Data mining epidemiological relationships: integration of causal analysis with published evidence

Programme overview

Population health research is being transformed by the increasing wealth of complex data. New high-dimensional epidemiological datasets provide novel opportunities for systematic approaches to understanding the relationships between risk factors and disease outcomes. This programme is building on our successes in collating data (e.g. IEU OpenGWAS) and implementing software to automate causal inference using Mendelian randomization (e.g. MR-Base), and in literature mining (e.g. MELODI). We have implemented a new graph database (EpiGraphDB) that integrates causal estimates with comprehensive data on relationships between traits, risk factors, biomarkers, intervention targets and diseases.
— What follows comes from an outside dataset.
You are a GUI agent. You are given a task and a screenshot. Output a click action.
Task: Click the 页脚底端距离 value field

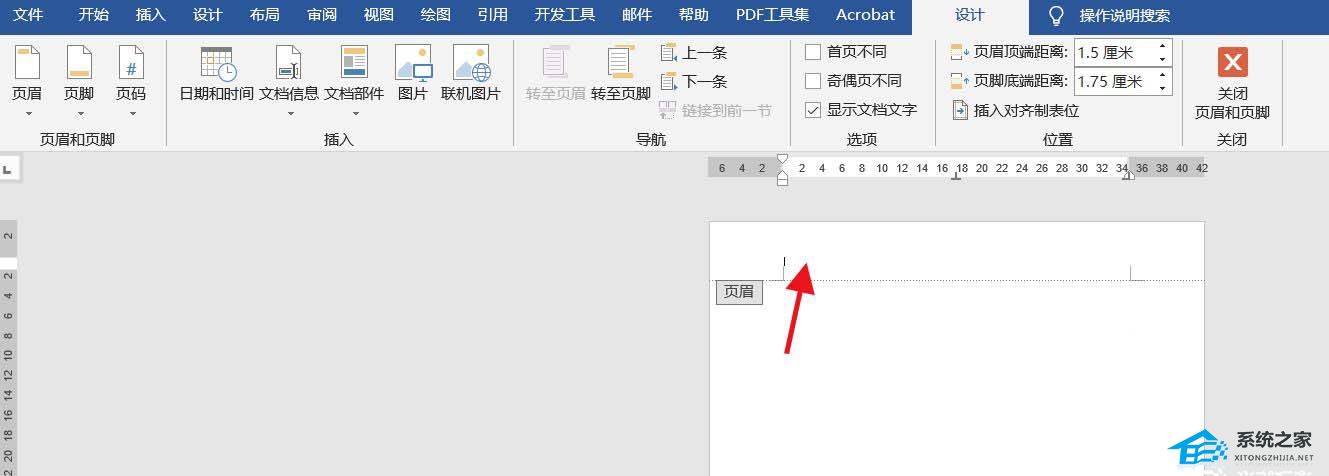[x=1113, y=81]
Using EpiGraphDB we are developing new methods to explore the relationships between risk factors and disease, enabling new causal hypotheses to be generated and explored. 

Aims and objectives

We aim to:

  1. Systematically integrate biological contextual information with causal estimates generated using Mendelian randomization
  2. Develop novel approaches to identifying, validating and prioritising potential causal estimates in the context of a wide array of other information
  3. Utilise our database to inform the development of new Mendelian randomization methods that address pleiotropy
  4. Apply the data and approaches from (1) to (3) to investigate the causal risk factors in cardiovascular disease and cancer.

Research highlights

See group website for recent updates.

MR-Base (www.mrbase.org) is an openly accessible R (R statistical language) package, a web application and a comprehensive database of GWAS studies (the MRC-IEU GWAS database) including 3.4 billion genotype/phenotype association results from 974 GWAS studies published by 36 consortia. MR-Base enables automation of two-sample MR using 11 MR methods (including MRC-IEU methods addressing pleiotropy).

2020 update:

We are working with various pharmaceutical companies on approaches to prioritise drug targets using available data. Our initial work has focused on the use of Mendelian randomization and genetic colocalization, but this is being extended to use other data within EpiGraphDB to triangulate the evidence for potential targets and use molecular pathway data to gain better insights into how these function.

2020 update:

MELODI (www.melodi.biocompute.org.uk) mines the biomedical literature for mechanistic relationships between epidemiological concepts using a graph database (Neo4J, neo4j.com) that incorporates concepts (phenotypes, diseases, etc) from MeSH (Medical Subject Headings) and the SemMedDB Database extracted using the SemRep text-mining software.

2020 update:

LD Hub (ldsc.broadinstitute.org) - In collaboration with Ben Neale (Broad Institute) and Dave Evans (University of Queensland) we developed LD Hub, a web application that performs linkage disequilibrium (LD) score regression. This enables us to automatically estimate the genetic correlations between a wide range of traits and diseases.

Despite increasing investment in drug development, success rates remain around 10% for drugs tested in clinical trials. This makes drugs more expensive for the NHS and reduces their availability for patients.